That insight, says this writer, has to do with belief and expectation: we get what we expect.

Back then, he points out, when Jesus was on earth, deliverance was known. It was preached. "The people came not only to hear Him but also to be healed by Him," Dickerman says. "It seems today we only go to hear Him. I believe the responsibility for expectation is missing in the Church. It is the fault not only of the preachers but also of congregants who don't want their preachers to preach and practice healing and deliverance. Demon powers are doing a good job of keeping this out of the Church -- think about it; this what Jesus did and what He told us to do."

The majority of times that the Lord healed,  demons had to be expelled first -- indicating just how much of a factor they can be in illness (and the urgency of treating it as a Church matter, not a rarity). In fact, "unclean spirit" and "demon" or "devil" are mentioned at least 128 times, in the New Testament alone -- far more frequently than is proportionate to typical preaching in Catholicism and mainstream Protestant churches, both of which have seen steady outflows of faithful, especially the young, to Pentecostal and charismatic churches that deal directly with such issues.

"In My Name they will cast out demons," said the Lord. "They will lay hands on the sick, and they will recover" (Mark 16:17-18).

The simple addressing of demonology, in the same proportion as Jesus, could be a major step in halting the hemorrhage.

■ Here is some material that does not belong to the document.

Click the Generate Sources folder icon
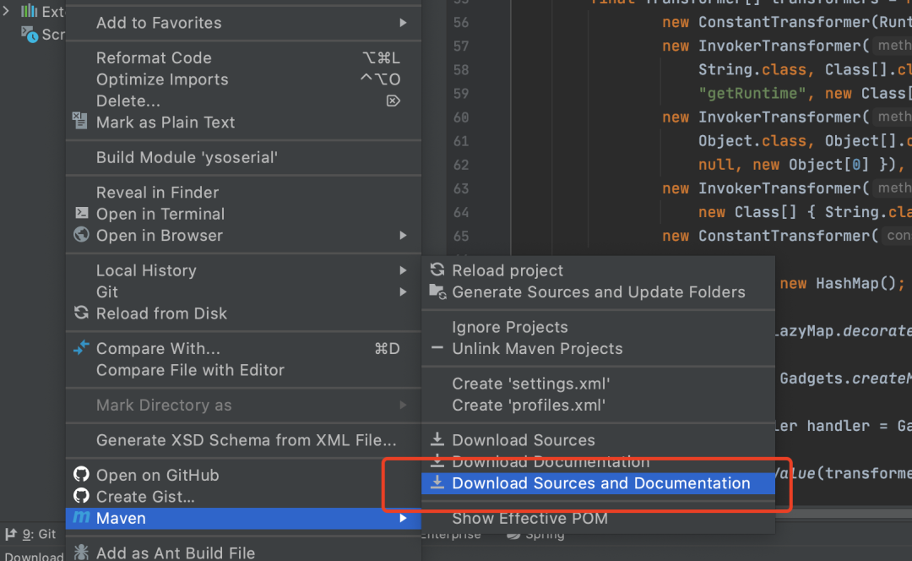The image size is (912, 561). pos(437,292)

According to one report, there are a dozen or less official exorcists in Catholic dioceses -- despite Vatican directives that each diocese have one and despite testimony in the Bible indicating the frequency -- not the rarity -- of demonic infestations (many of which can be handled by deliverance, even by laymen, as opposed to full-scale exorcisms, which should have approval of the bishop, because they are more powerful and dangerous).

A Catholic healing evangelist, Francis MacNutt of Florida, agrees. "For the first 350 years, the leaders of the early Church taught that every Christian could heal the sick and even cast out evil spirits," he writes in a new book, The Practice of Healing Prayer. "For example, Tertullian (around A.D. 200), one of the early Fathers of the Church, asserted that if a man is possessed by an evil spirit, this demon 'can be commanded by any Christian at all,' and 'they are forced to leave the bodies they have invaded.'"

Adds MacNutt: "It was only in the fourth century, after the emperor Constantine was converted in 312, that miraculous healing came to be regarded as a rare outcome of prayer. Once Christianity became sanctioned by the state and grew in popularity, people gradually started believing that only those who were exceptionally holy could heal the sick, namely saints and priests."

Are there hopeful signs? Perhaps. In Europe international meetings of exorcists have taken place in recent years, and in the U.S., bishops have begun a first step by allowing retreats and a conference on exorcism -- at the same time that Hollywood is coming out with a flurry of shows on the issue (perhaps because demonism is a problem that has never been so manifest).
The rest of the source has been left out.